The February bee hive update has a mix of happy and sad news. The good news is that one of the colonies has survived the winter thus far, sadly one did not.
Throughout the season, the colonies were built up to be able to face the many challenges that come with the colder season. However, the unfortunate reality is that honey bees are facing many challenges and in some cases, the obstacles are just too great for a colony to thrive through the season and into winter. These challenges continue to be loss of natural habitat in which to forage, pesticide exposure, and a variety of diseases that are widespread amongst honeybee populations. It can be difficult to pinpoint an exact cause of death.

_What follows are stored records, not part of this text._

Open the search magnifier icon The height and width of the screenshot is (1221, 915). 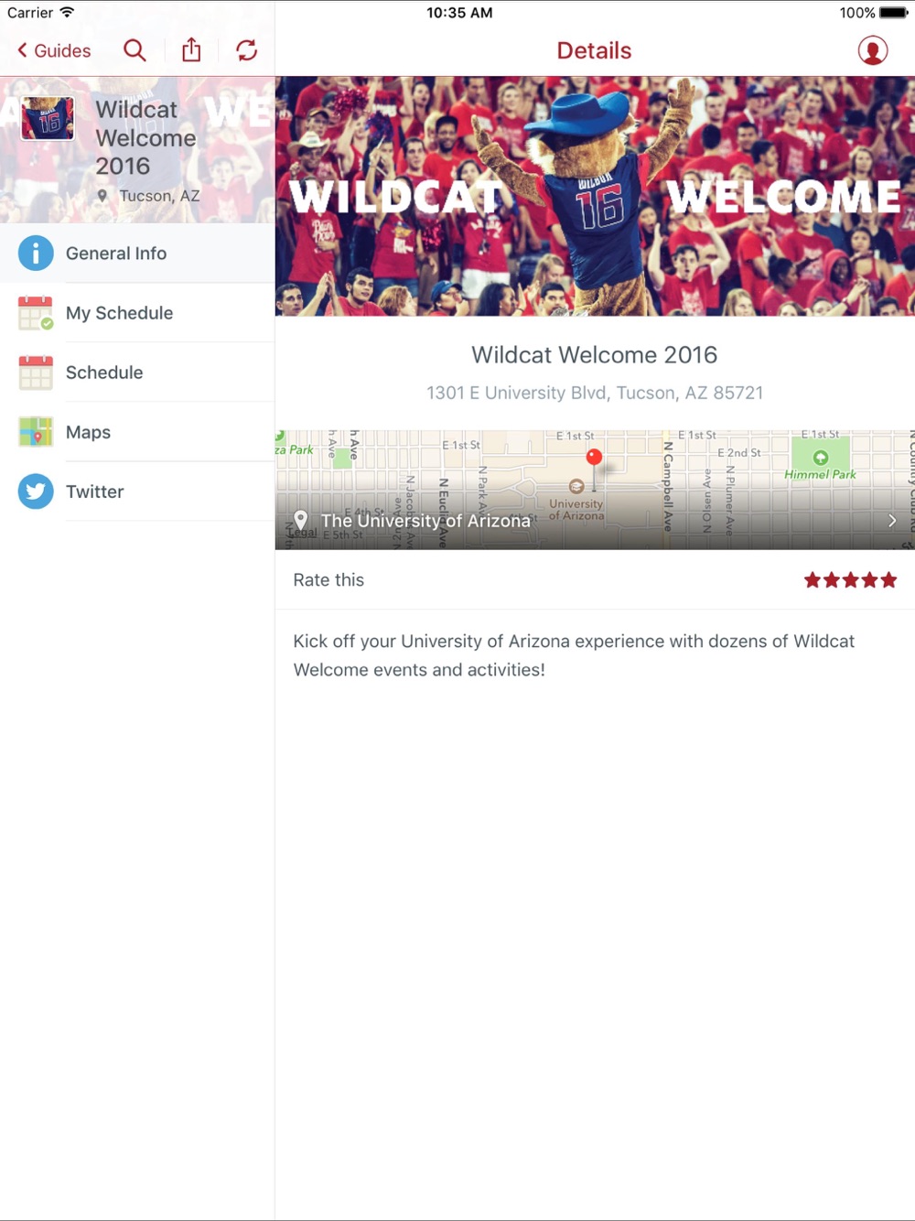point(135,50)
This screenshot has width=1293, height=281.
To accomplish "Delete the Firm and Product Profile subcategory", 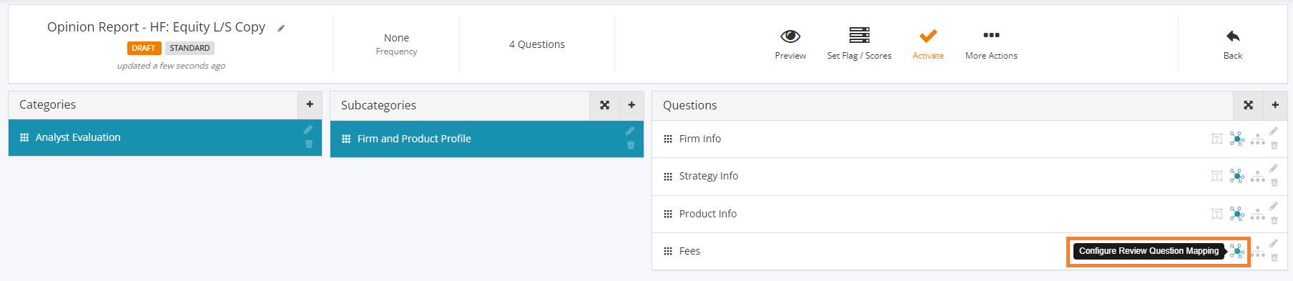I will pos(630,146).
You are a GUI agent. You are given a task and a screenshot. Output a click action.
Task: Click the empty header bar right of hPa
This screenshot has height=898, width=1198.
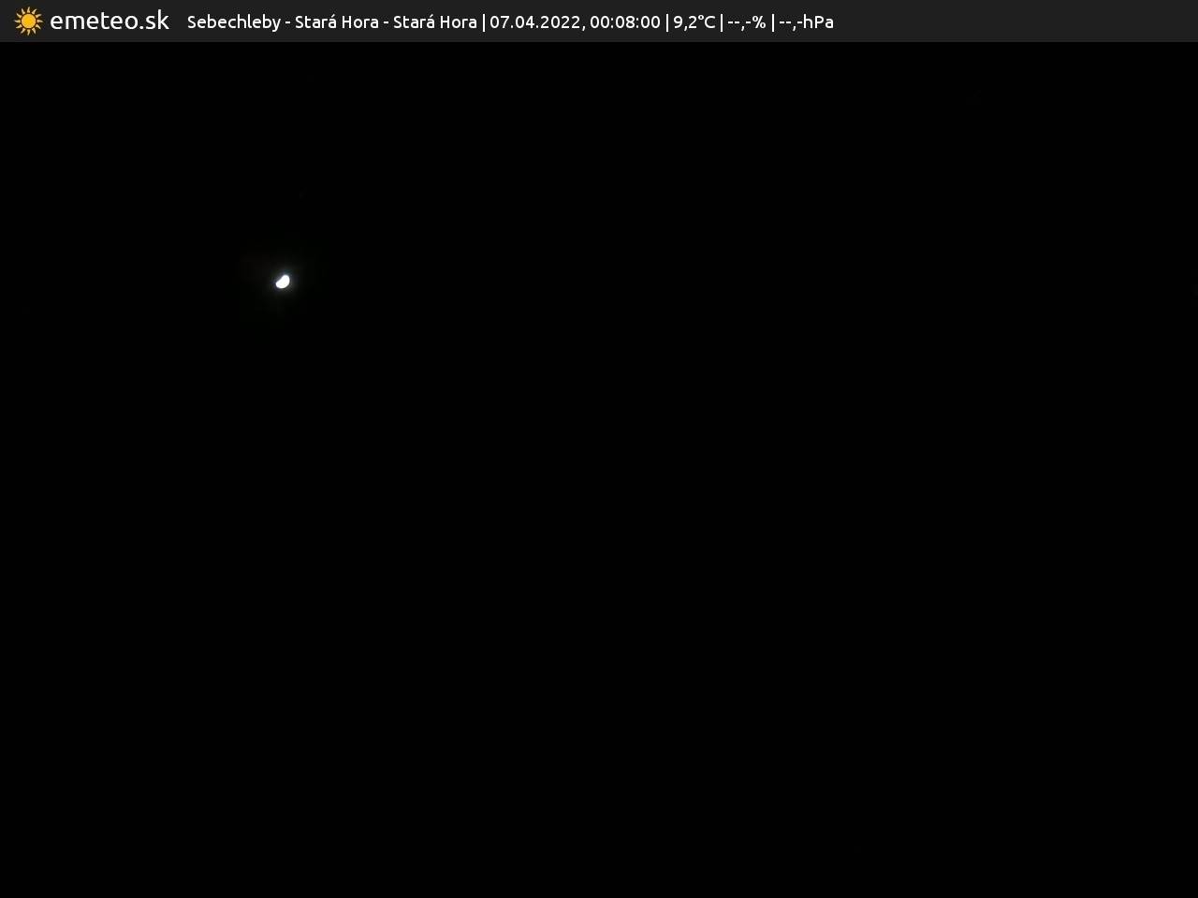click(x=1011, y=21)
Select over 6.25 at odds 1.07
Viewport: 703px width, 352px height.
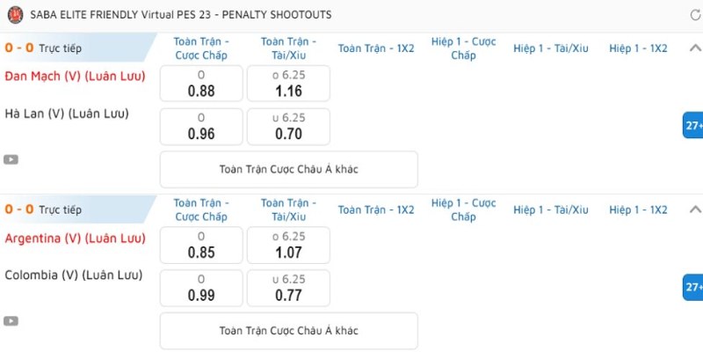point(288,246)

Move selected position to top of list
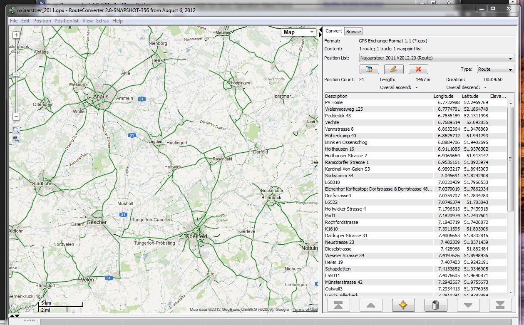tap(338, 305)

For the failed colony, it seems likely that varroa mites were a primary factor. Varroa are a parasitic mite that feeds off developing larvae as well as adult bees. The mites themselves can reduce population size, food stores, and shorten the lives to the bees affected. It is also a vector for many other viral infections that can reduce the strength of the colony. Though many colonies can survive throughout the warm season with mites, when colder weather comes, they often weaken the bees’ defense against it. All colonies are treated for mites at several stages of the beekeeping season. This will continue and procedures will be adapted to ensure the mites do not build up a resistance to any one treatment.
For the surviving beehive, they have enough food for the months ahead and they have a tray of winter feed consisting of a mixture of sugar and local honey. Due to the colder weather, a deeper check was not conducted, as it would release the heat they have been working to build up inside the hive. The beehive health will be assessed more carefully on future visits when temperatures are conducive to a full check.